The Warden is just so likable. The title track is a blistering kick off, a time and place song that certain artists can inhabit perfectly. And The Warden is one of those people. It’s impossible to hear him and not think about Texas. “Welcome back to Texas / Welcome back to livin’ once again,” he sings, and the song is populated with colorful, only-in-East-Dallas details that give it richness and make it indelible. “You’re Gone,” with swinging throwback horns, also features a delightful rhyming scheme (it’s some Lin-Manuel Miranda-level rhyming) and a real depth to the sound. It’s a joyous, ramshackle breakup song that sounds like it will implode at any minute.
Of course, nights out, drinking, and the subsequent issues all appear on L-I-V-I-N. “Downtown” captures a possibility-filled night, the kind where you’re not exactly looking for trouble, but not at all surprised if you find it (“Do I drink because you’re crazy baby? / Or are you crazy baby because I drink?”). There’s a bright kick of mariachi horns and some tidy guitar soloing. If it were going to be a single, it should be backed with “Early In The Morning,” a song that finds The Warden proclaiming, “It’s early in the morning and I’ve got no place to hide.” It’s a universal feeling, being still drunk when the sun comes up, when other people are going to work and the sun won’t let you get away with it.
One of the delightful things about The Warden is his free appropriation of all sorts of pop culture. “So Fine” is The Warden at the top of this game. It’s an off-kilter wooing song with The Warden’s very particular worldview (“If I was a namer / I’d name you good looking”) and lots of bits of other songs dropped in. “Steel Train” is a driving, organ-propelled album closer, punky and hysterical.

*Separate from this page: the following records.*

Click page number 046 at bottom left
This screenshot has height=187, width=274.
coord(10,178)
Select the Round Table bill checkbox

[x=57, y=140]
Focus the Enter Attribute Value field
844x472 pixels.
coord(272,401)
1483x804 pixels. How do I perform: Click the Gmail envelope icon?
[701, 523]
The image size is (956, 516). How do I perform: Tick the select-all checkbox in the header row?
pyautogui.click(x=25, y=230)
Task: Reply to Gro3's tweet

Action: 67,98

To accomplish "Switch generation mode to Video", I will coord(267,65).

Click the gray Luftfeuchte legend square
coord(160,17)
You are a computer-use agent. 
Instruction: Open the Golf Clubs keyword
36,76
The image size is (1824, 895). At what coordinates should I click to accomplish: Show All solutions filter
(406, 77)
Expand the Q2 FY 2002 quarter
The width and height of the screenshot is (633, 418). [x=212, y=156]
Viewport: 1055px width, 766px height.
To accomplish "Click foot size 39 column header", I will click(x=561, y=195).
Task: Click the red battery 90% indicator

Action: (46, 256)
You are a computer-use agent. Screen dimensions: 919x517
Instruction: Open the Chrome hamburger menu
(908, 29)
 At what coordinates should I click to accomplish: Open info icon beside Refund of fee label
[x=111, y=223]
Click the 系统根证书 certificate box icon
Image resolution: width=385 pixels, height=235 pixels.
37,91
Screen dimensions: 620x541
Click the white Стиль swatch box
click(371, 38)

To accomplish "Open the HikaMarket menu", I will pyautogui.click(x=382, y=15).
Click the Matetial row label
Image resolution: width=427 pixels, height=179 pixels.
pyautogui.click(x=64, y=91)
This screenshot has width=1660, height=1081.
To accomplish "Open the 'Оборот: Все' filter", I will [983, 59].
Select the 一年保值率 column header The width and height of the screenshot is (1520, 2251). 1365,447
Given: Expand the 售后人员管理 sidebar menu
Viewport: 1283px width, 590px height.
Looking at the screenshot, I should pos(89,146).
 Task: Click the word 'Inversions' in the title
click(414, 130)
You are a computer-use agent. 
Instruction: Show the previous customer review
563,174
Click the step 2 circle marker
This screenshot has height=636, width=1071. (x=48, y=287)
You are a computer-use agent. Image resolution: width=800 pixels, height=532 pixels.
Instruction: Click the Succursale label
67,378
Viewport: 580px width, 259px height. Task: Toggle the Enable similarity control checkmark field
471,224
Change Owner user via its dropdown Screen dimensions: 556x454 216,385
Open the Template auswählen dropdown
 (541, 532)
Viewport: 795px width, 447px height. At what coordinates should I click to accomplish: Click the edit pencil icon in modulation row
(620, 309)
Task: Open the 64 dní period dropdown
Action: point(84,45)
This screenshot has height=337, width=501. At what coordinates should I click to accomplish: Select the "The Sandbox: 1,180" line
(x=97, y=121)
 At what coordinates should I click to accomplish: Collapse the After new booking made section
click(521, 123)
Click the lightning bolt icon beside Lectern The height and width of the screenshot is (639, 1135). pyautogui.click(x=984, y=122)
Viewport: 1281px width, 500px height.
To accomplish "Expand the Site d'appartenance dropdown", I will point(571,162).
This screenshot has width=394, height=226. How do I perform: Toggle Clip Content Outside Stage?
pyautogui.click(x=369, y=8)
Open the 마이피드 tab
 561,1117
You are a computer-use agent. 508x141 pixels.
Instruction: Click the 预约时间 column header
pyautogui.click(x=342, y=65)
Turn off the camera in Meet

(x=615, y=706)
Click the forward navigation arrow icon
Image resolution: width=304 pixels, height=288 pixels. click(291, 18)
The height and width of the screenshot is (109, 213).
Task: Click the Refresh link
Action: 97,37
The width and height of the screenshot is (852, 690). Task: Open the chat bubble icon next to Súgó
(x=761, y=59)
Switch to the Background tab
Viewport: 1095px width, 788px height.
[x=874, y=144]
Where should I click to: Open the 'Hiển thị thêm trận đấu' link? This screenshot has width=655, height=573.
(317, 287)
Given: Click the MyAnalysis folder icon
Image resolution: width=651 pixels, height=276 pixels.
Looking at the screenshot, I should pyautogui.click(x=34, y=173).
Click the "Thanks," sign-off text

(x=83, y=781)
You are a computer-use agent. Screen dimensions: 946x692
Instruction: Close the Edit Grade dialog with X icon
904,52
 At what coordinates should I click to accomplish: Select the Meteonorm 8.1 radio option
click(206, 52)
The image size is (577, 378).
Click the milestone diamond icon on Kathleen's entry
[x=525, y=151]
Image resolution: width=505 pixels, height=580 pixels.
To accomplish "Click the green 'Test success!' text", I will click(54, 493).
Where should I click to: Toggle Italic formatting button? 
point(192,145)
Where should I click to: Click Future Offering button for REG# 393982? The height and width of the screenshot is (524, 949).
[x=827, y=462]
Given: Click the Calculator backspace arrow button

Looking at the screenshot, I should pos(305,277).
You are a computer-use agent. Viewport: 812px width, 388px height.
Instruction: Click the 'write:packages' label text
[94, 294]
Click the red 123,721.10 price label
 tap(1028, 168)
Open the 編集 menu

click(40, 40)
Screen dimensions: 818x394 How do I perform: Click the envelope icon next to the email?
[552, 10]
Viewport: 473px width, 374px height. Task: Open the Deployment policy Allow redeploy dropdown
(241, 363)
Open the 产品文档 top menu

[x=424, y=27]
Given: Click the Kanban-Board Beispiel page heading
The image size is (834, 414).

Its perfectly brilliant lyrics take love song metaphors to a hilarious end.
But L-I-V-I-N is also about growing up and moving on. “Barnes” is full on honky tonk with little autobiographical details (A baby pool full of beer, anyone?). He’s growing up, embracing responsibilities, but he’s still kicking. The stripped-back dancehall of “Little Bit Crazy” is a love song, and an inventory of life song, and it’s lovely. It’s one of the most genuinely sweet moments on the album, all woozy piano and plaintiveness, a tip tap of drumsticks on a rim, and a shoutout to Billy Joe Shaver. Win win.
If you asked me what Texas sounds like, I’d say it sounds like The Warden. He’s honky tonks and spritely fiddles, he’s boozy nights and rough hangovers, he’s bluebonnets and beer. L-I-V-I-N is Texas, East Dallas specifically, and it’s one hell of a place to be.
L-I-V-I-N will be released on April 7 from Idol Records.